白清兰施展轻功,一人从屋檐上飞檐走壁,速度之快,快如疾风。

白清兰来到蜀都正门前,倚靠在一颗大树上时,只见两军交战,打的如火如荼,不可开交。

旌旗猎猎,号角吹响,烽烟四起,风沙漫天。

万千将士身着盔甲,手握刀剑,与敌人展开殊死搏斗。

刀枪剑戟的碰撞声在街道上反复回响,刀光闪烁,剑影翻飞,战马嘶鸣,炮火不断。

从天而降的炮火如陨石坠落,落入地面时,烟尘滚滚,地动城摇,落入房屋时,房瓦瞬间被夷为平地,化作灰烬,而落在敌人身上时,敌人不是在被瞬间炸飞数米,落地即死,便是被炸的全身烧焦,如碳灰一般,黑不溜秋,血肉模糊。

空中断肢残臂,四处飞舞,刀光剑影中,人头翻滚,鲜血横流。

撕心裂肺的惨叫,声嘶力竭的哀嚎如恶鬼嘶吼般,声声震天,响彻云霄。

而在千军万马中,只见两个白袍小将手提长枪与身着便衣的胡柏对战。

这两个身披白袍的小将正是习湛和习恩,两人是同父同母的兄弟,两人的父亲名叫习仲,官任中常侍,官居从三品。

而母亲蓟繁原是个无家可归的孤儿,八岁丧母,十岁丧父,后遇习仲,习仲虽是个口蜜腹剑的伪君子,但他对蓟繁的爱却是真的。

为了蓟繁他从不纳妾填房,且与蓟繁携手二十五年,即便蓟繁如今容颜苍老,但习仲对他的宠爱依旧如初,从未变过。

习湛和习恩出生在父母和谐恩爱的家庭里,两人从小就受尽父母对他们的宠爱。虽然习仲是个伪君子,但他却将两个儿子教成了真君子。

两人没有继承习仲的心胸狭榨,嫉妒伪善,反而继承了她母亲蓟繁的善良谦逊。

其实两人武功并不算高强,但他们的官位是习仲偷偷替他们花钱买来的,只因习仲爱子如命,看到两个儿子想入朝为官,出人头地,所以习仲才托关系替他们偷偷买官。

今日保卫蜀都这场战役,习仲本劝过两个儿子,不要跟着明征搅这趟浑水,免得丢了性命,可习恩和习湛却坚持要保家为国,一死为国捐躯。

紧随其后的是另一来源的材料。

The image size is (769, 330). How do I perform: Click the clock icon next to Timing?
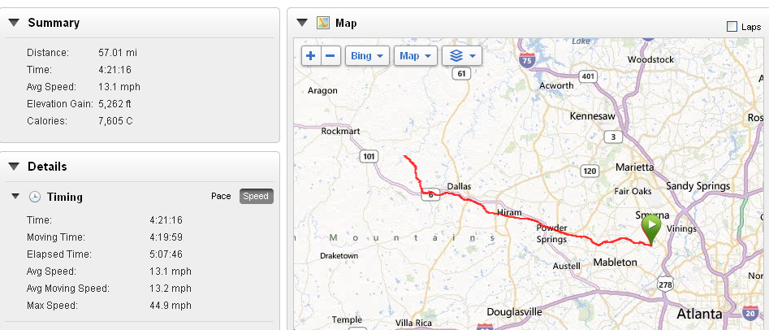[34, 197]
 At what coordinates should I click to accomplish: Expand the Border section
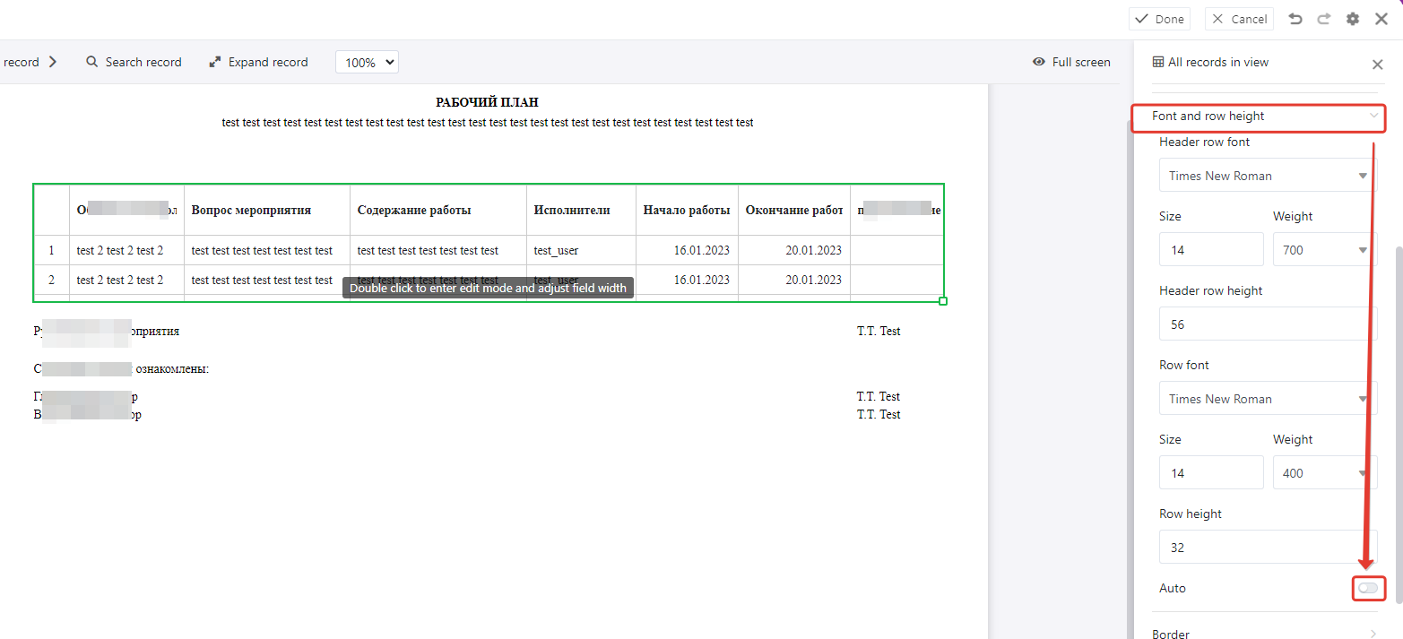point(1264,634)
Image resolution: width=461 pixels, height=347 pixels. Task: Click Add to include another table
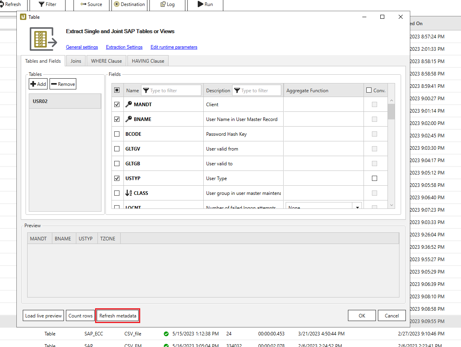(38, 84)
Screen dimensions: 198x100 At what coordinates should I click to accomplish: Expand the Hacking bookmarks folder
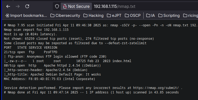click(x=93, y=16)
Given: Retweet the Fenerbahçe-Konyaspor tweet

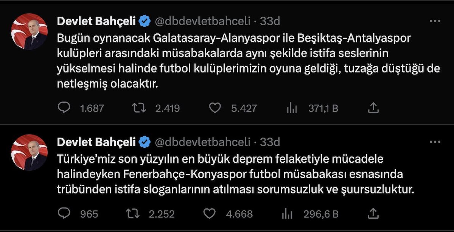Looking at the screenshot, I should (x=133, y=214).
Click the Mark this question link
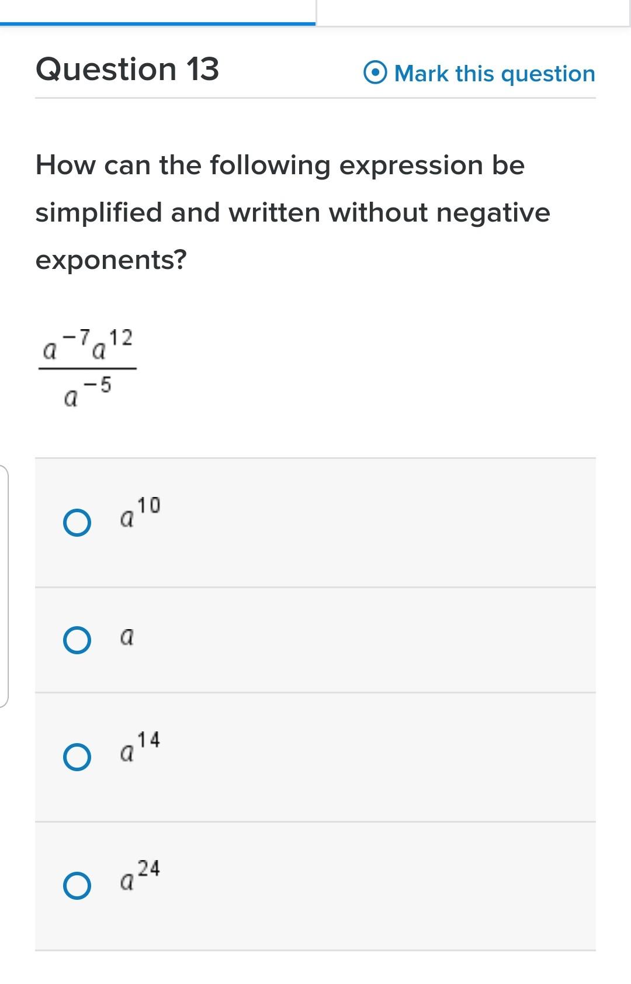 pyautogui.click(x=494, y=72)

两个儿子在战场征战,习仲却在家里急的坐立不安,吃不好睡不下。

红日洒下的斜阳极其耀眼,将胡柏手中的剑映照的寒芒阵阵。

剑光闪烁间,只见胡柏手中长剑,剑气纵横,破空而出。

而习恩却是提枪直刺,枪剑交锋,铁血纷飞。

胡柏提剑左抵右挡,只见他出剑如灵蛇,挥剑如飞凤,速度如风,身形矫健。

胡柏手中长剑,剑招狠戾,剑法多变,一剑出击,剑震天地。

习湛看准时机,一枪朝胡柏下身猛攻猛打,长枪如龙,枪气如虹,荡涤四方。

胡柏以一敌二,武功处于宗师的他,和习恩、习湛交手数百下后,依旧站于上风,力压他二人。

红日如血,风沙漫天。遍地尸骸,血流成河。

将士们淌着地面的血泥,手握刀剑,还在与敌人拼死抗衡。

箭矢凌空乱飞,刀剑空中翻滚。四野肃杀,尘埃飞扬。

冲锋声、哀嚎声、哭泣声、惨叫声,此起彼伏,连绵不断。

而和胡柏打斗的习恩和习湛二人因不是胡柏的对手而败下阵来。

他们此刻全身上下,遍体鳞伤,身上的白袍早已被划得粉碎,他们头发疯散,血污遍布全身,嘴角处流出浓稠艳红的鲜血,可一双眸子里却满是不屈与不甘。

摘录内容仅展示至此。